═══ Provided passage ═══

U.N. bird flu expert to battle N. Korea outbreaks

A top United Nations bird flu expert has flown to North Korea to help assess and contain outbreaks of the disease in poultry in the secretive state, the Food and Agriculture Organization said on Wednesday.

Hans Wagner, a senior FAO official based in Bangkok who has played a prominent role in Asia’s battle against the deadly H5N1 virus, flew to Pyongyang on Tuesday, a day after North Korea told the agency of outbreaks without saying which strain caused them.

He will be joined soon by two FAO consultants from China and Australia who are part of a regional network set up to fight the H5N1 strain that has killed 49 people in Asia since late 2003 - 16 since the virus erupted anew in December.

“They will look at the strategies being set up by the government and also bring some supplies,” FAO spokesman Diderik de Vleeschauwer told Reuters.

═══

- **Problem requirements**: Return the full bird flu news report word for word.

═══ Information supplied ═══

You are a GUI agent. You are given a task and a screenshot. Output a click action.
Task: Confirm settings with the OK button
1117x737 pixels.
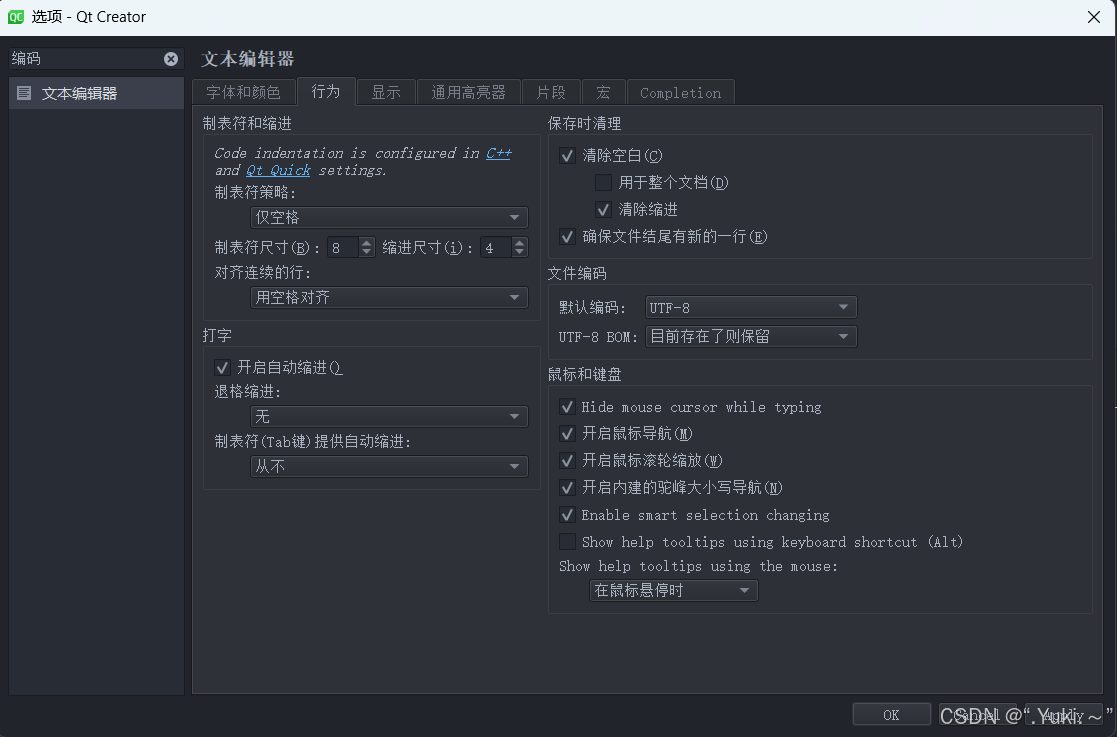click(891, 714)
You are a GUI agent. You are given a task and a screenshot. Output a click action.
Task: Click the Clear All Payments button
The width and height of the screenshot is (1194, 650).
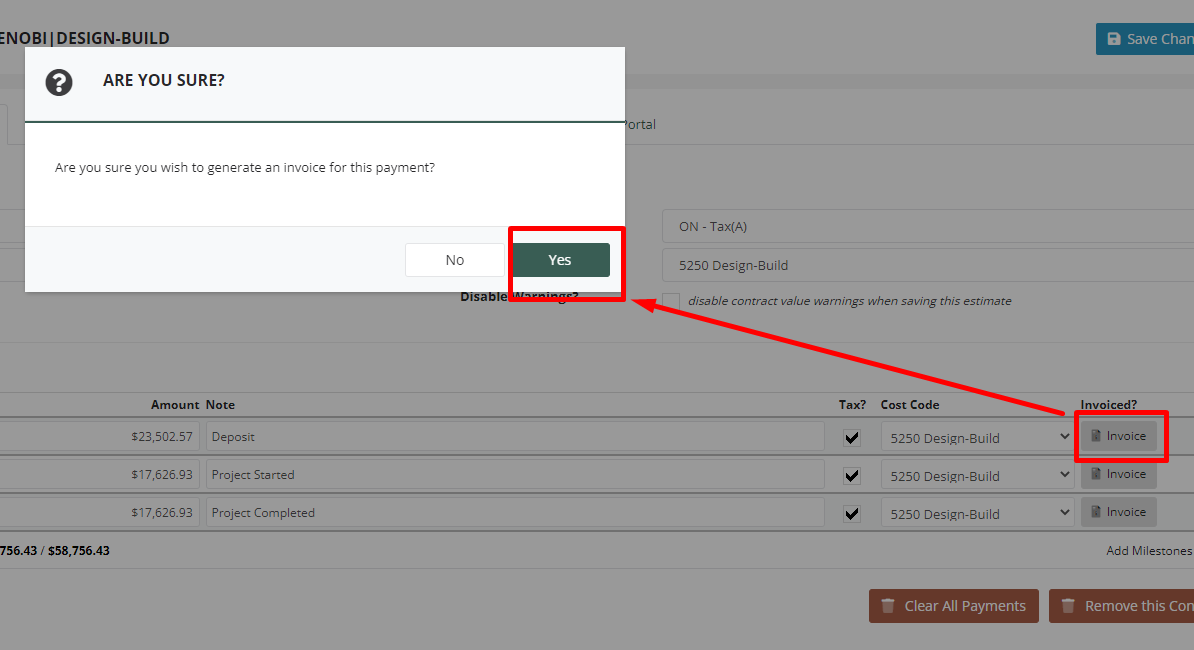953,606
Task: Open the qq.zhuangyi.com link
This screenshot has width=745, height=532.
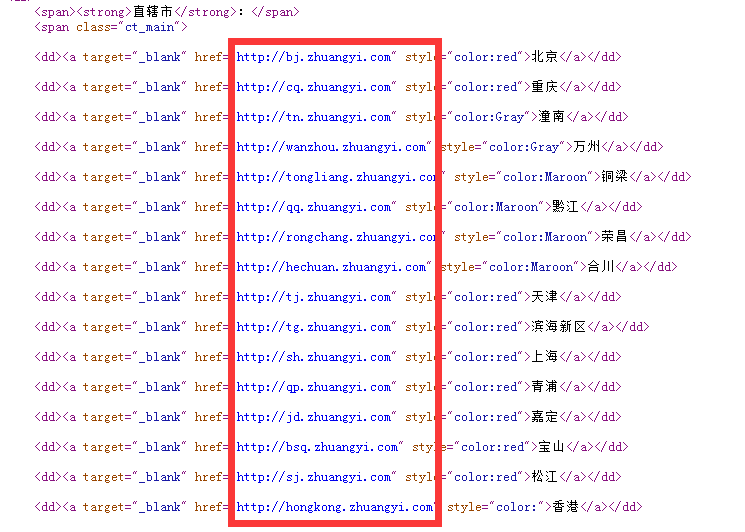Action: pos(314,207)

═══

- **Result of the exercise**:
U.N. bird flu expert to battle N. Korea outbreaks

A top United Nations bird flu expert has flown to North Korea to help assess and contain outbreaks of the disease in poultry in the secretive state, the Food and Agriculture Organization said on Wednesday.

Hans Wagner, a senior FAO official based in Bangkok who has played a prominent role in Asia’s battle against the deadly H5N1 virus, flew to Pyongyang on Tuesday, a day after North Korea told the agency of outbreaks without saying which strain caused them.

He will be joined soon by two FAO consultants from China and Australia who are part of a regional network set up to fight the H5N1 strain that has killed 49 people in Asia since late 2003 - 16 since the virus erupted anew in December.

“They will look at the strategies being set up by the government and also bring some supplies,” FAO spokesman Diderik de Vleeschauwer told Reuters.